Freese with his wife, Mairin. They met and married after he left St. Louis and began putting his inner burdens—including the outsized weight of the hometown sports hero—in their proper places.

“It’s been fifteen-plus years of, ‘I can’t believe I’m still here’,” Freese told USA Today‘s Bob Nightengale then. “You win the World Series in your hometown, and you become this guy in a city that loves Cardinal baseball, and sometimes it’s the last guy you want to be. So you start building this façade, trying to be something I was not. And the whole time, I was scared to death what was going to happen to me after baseball.

” . . . Who knows where I was headed, but as long as I was here, I had so many friends here, I wasn’t good at just saying no. I wanted to please people, make everyone happy, and that became impossible.”

He came to his hard-earned inner peace only after the Cardinals traded him away. (Then-manager Mike Matheny told him candidly it might be the only way he could begin remaking himself.) He had one or two more moments in the postseason sun, as a Dodger in 2018. He hit a pair of leadoff bombs—in Game Six of that NLCS and in Game Five of a World Series the Dodgers lost in five to a Boston Rogue Sox team of replay room reconnassance rapscallions.

Then, he retired after the 2019 season. Long after he’d begun enjoying life outside baseball, including learning the piano and becoming an avid traveler with his wife and two young sons. “Freese no longer saw his stupefying 2011 postseason as a cross to bear from behind the wall of depression,” I wrote in 2020.

He looked forward to taking his . . . son to a live Cardinals game in due course. Not to mention showing the little boy what Daddy delivered in Game Six. And all that postseason, including a still-record fifty total bases and 21 runs batted in.

. . . The guy who made St. Louis baseball the happiest place on earth in 2011 fought hard enough to get to happiness with how his baseball legacy turned out in the first place.

That’s the guy who took an honest look at his career and, still at peace and happiness with how it turned out, decided he was honoured that Cardinal fans voted him into the team’s Hall of Fame but that they gave the honour to the wrong player.

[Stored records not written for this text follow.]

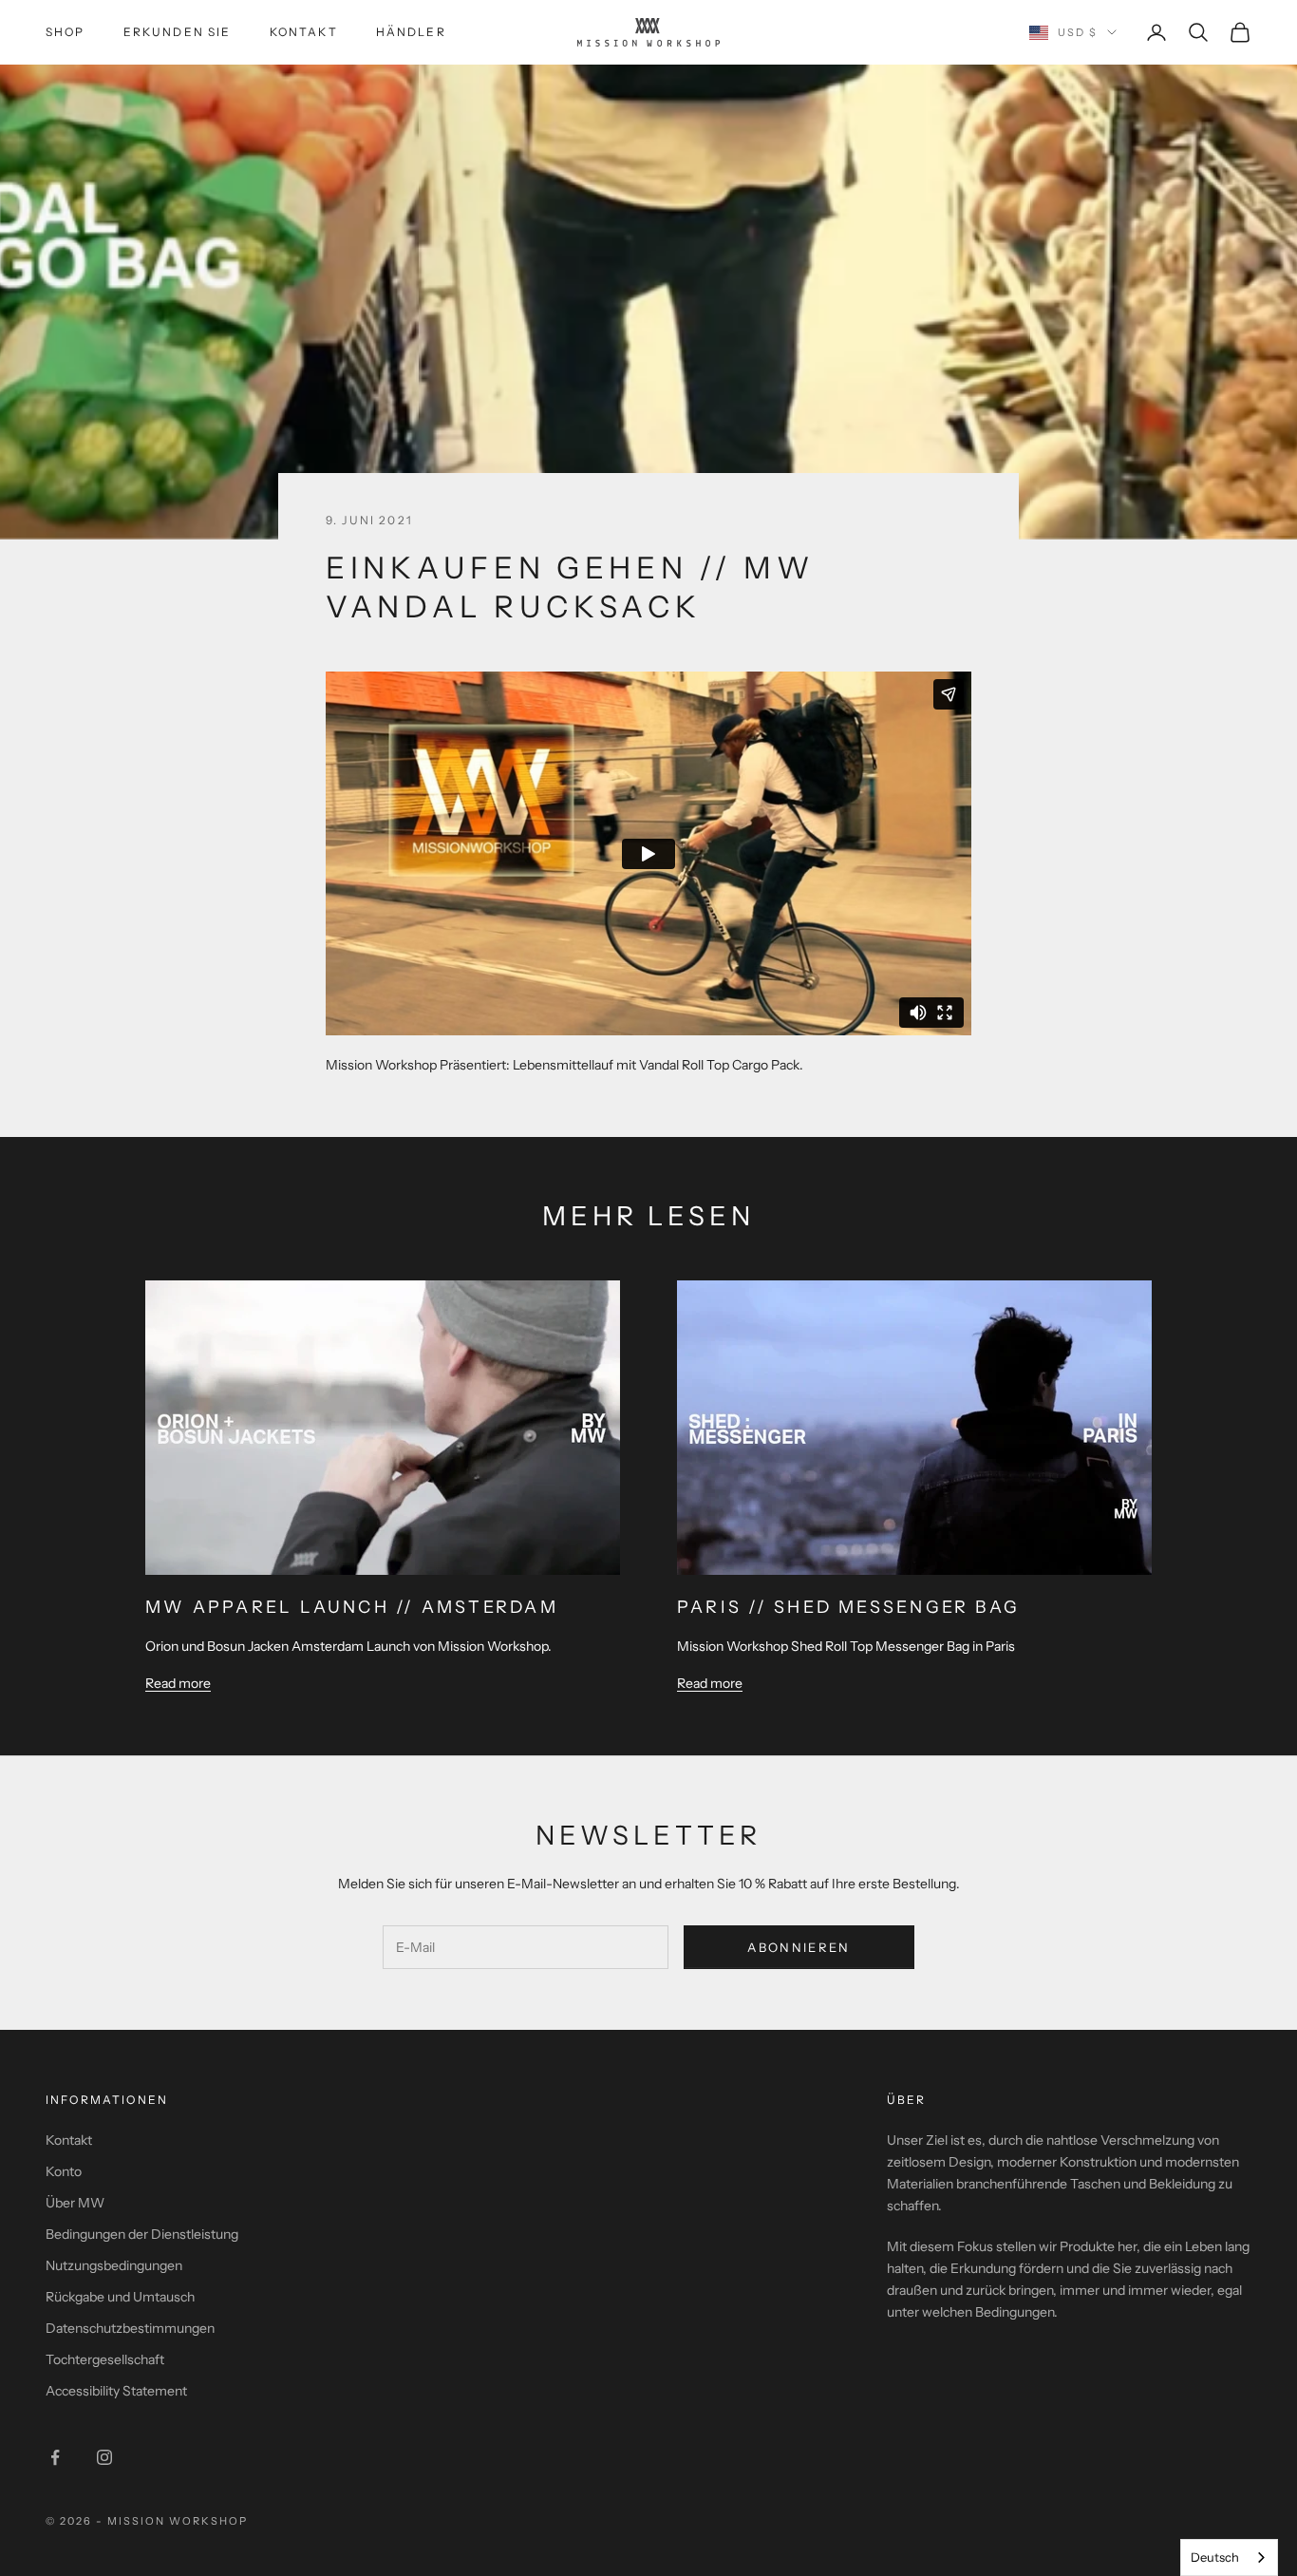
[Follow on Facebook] (55, 2457)
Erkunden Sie (177, 32)
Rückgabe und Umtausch (120, 2296)
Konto (64, 2171)
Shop (65, 32)
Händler (411, 32)
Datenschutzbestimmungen (130, 2328)
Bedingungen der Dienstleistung (142, 2234)
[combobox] (1229, 2557)
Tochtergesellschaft (105, 2359)
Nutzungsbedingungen (114, 2265)
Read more (178, 1683)
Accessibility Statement (116, 2390)
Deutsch (1215, 2557)
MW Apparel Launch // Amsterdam (351, 1607)
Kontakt (304, 32)
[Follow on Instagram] (104, 2457)
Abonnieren (798, 1947)
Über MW (75, 2202)
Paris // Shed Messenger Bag (848, 1607)
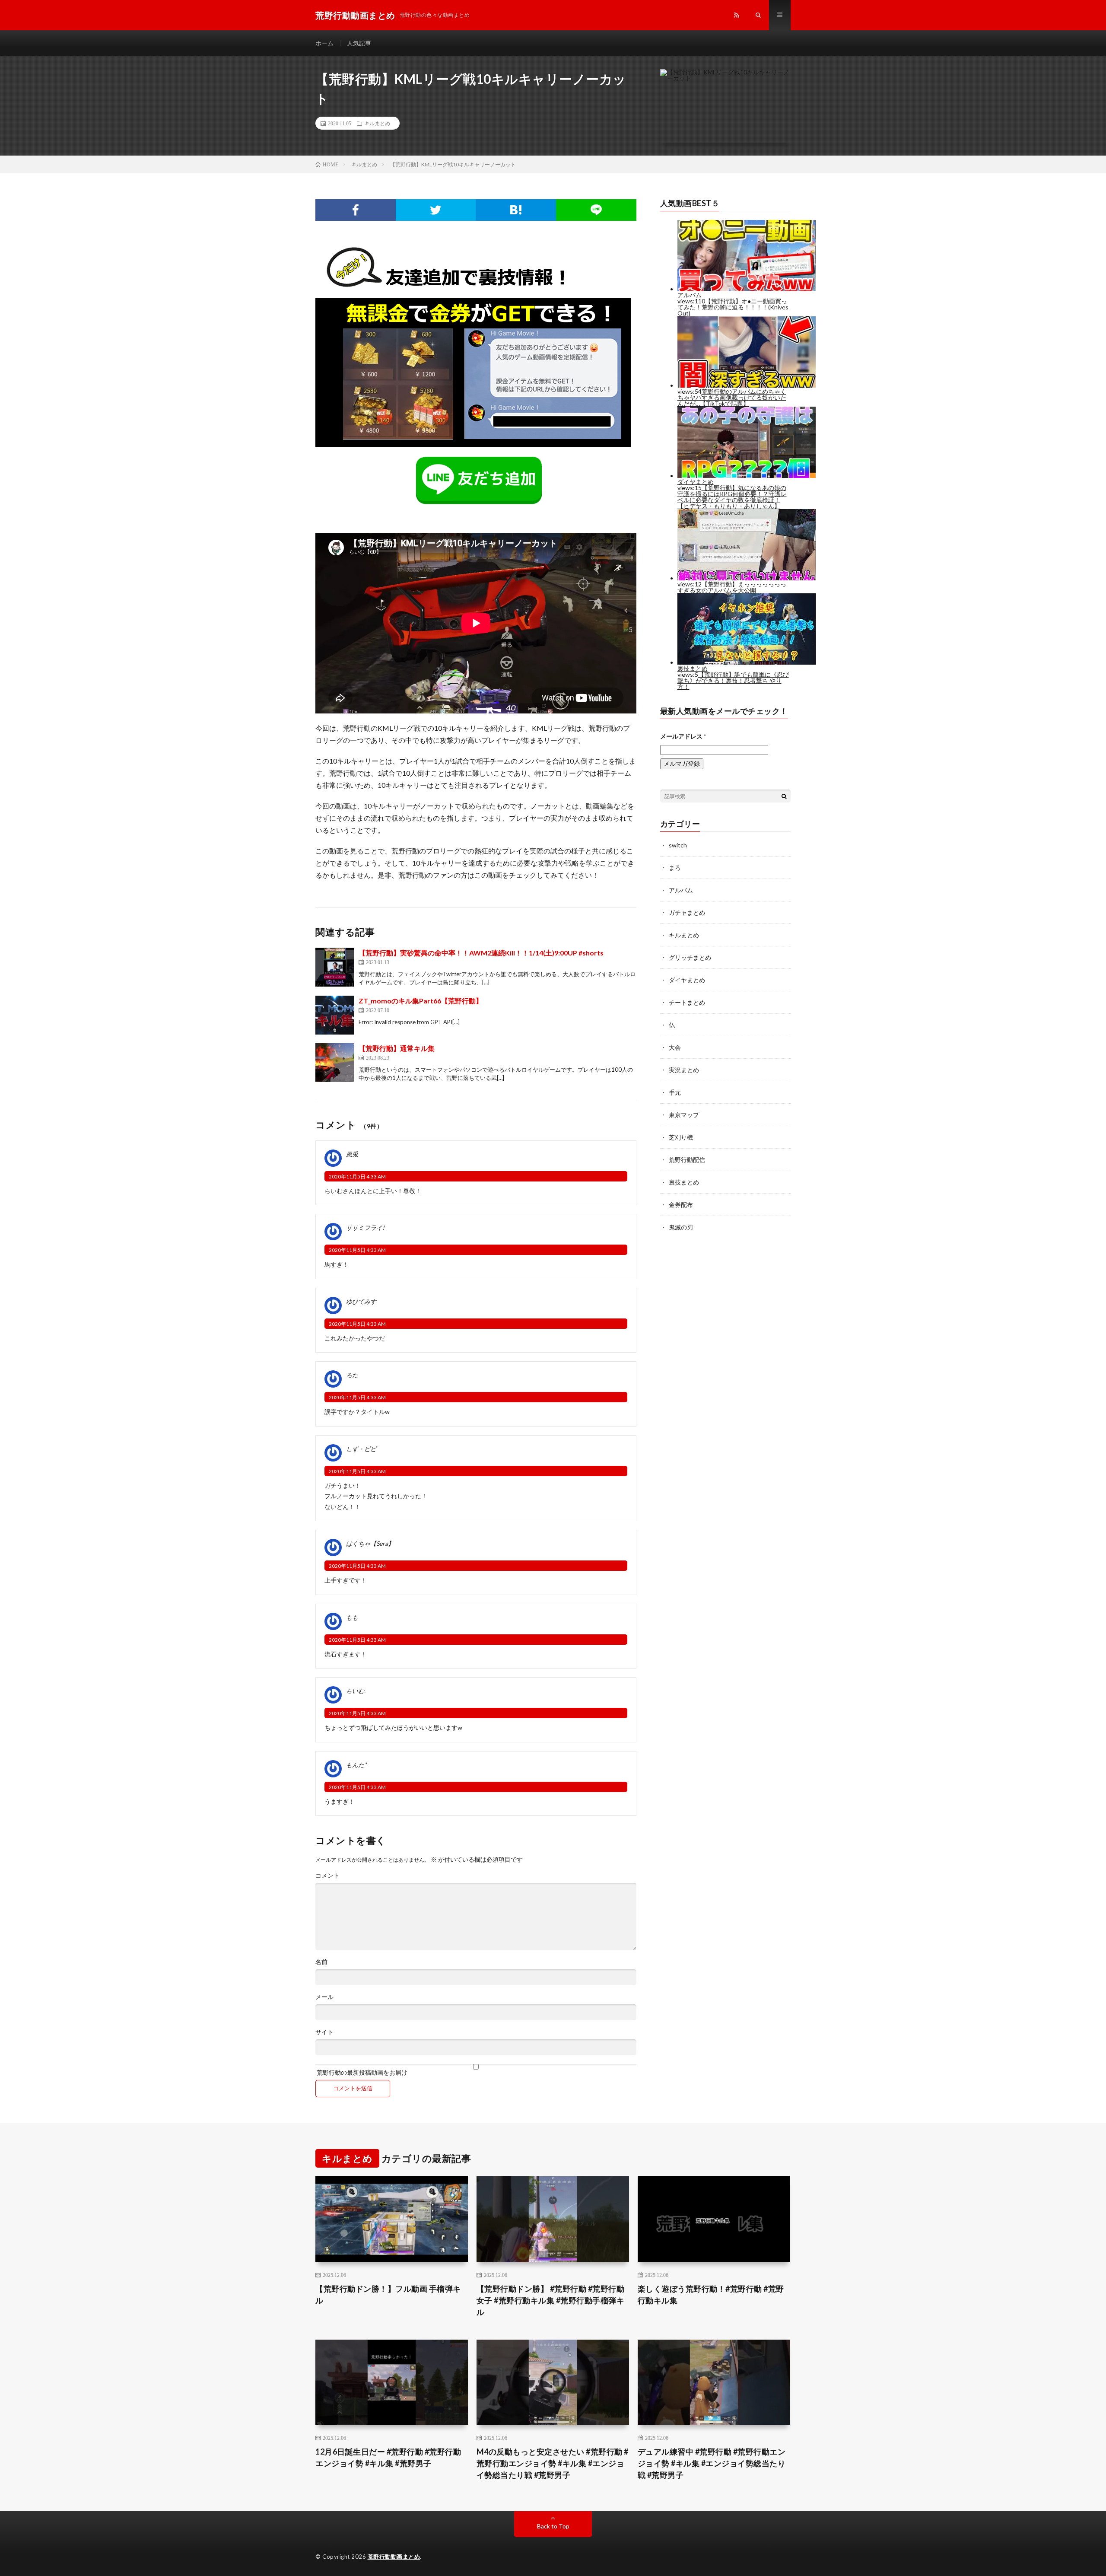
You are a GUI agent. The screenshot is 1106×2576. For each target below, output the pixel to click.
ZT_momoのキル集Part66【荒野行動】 (421, 1001)
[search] (784, 796)
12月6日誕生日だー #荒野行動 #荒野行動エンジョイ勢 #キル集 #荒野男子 (388, 2457)
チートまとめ (687, 1002)
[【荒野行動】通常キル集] (334, 1062)
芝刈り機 (681, 1137)
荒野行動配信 (687, 1159)
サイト (324, 2032)
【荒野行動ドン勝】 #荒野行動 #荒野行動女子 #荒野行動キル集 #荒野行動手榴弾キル (551, 2300)
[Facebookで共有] (355, 210)
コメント (327, 1875)
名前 (321, 1962)
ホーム (324, 43)
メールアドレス (683, 736)
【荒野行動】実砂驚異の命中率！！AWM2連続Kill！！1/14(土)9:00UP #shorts (481, 953)
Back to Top (553, 2526)
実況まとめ (684, 1069)
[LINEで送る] (596, 210)
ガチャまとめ (687, 912)
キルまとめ (377, 123)
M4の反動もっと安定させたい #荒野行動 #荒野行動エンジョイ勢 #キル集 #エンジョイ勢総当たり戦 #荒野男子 (553, 2463)
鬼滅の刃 (681, 1227)
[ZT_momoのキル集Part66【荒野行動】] (334, 1015)
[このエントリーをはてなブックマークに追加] (516, 210)
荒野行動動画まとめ (394, 2556)
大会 (675, 1047)
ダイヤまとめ (687, 980)
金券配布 (681, 1204)
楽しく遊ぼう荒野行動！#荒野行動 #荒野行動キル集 (711, 2294)
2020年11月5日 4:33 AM (357, 1176)
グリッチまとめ (690, 957)
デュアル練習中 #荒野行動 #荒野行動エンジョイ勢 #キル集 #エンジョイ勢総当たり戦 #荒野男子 (712, 2463)
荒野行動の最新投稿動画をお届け (361, 2072)
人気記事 (359, 43)
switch (678, 845)
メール (324, 1997)
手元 (675, 1092)
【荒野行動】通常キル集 (397, 1048)
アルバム (681, 890)
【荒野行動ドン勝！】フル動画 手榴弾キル (388, 2294)
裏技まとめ (684, 1182)
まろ (675, 867)
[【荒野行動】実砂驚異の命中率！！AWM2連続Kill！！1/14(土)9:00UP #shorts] (334, 967)
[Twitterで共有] (436, 210)
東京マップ (684, 1114)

Lots of not-so-greats have come up bigger than their own selves in baseball’s biggest hours. Such men as Al Gionfriddo, Dusty Rhodes, Don Larsen, Moe Drabowsky, Al Weis, Donn Clendenon, Gene Tenace, Brian Doyle, Bucky [Bleeping] Dent, Dave Henderson, Mickey Hatcher, Sid Bream, Mark Lemke, Tony Womack, Edgar Renteria, Scott Spiezio, David Eckstein, Steve Pearce.

They don’t all get the chance to prove publicly that they were better men than their isolated moments at the top of baseball’s heap. This weekend, Freese struck a big blow for putting a brief spell of baseball greatness into the kind of perspective that comes only from a man who made himself greater than his signature professional achievement.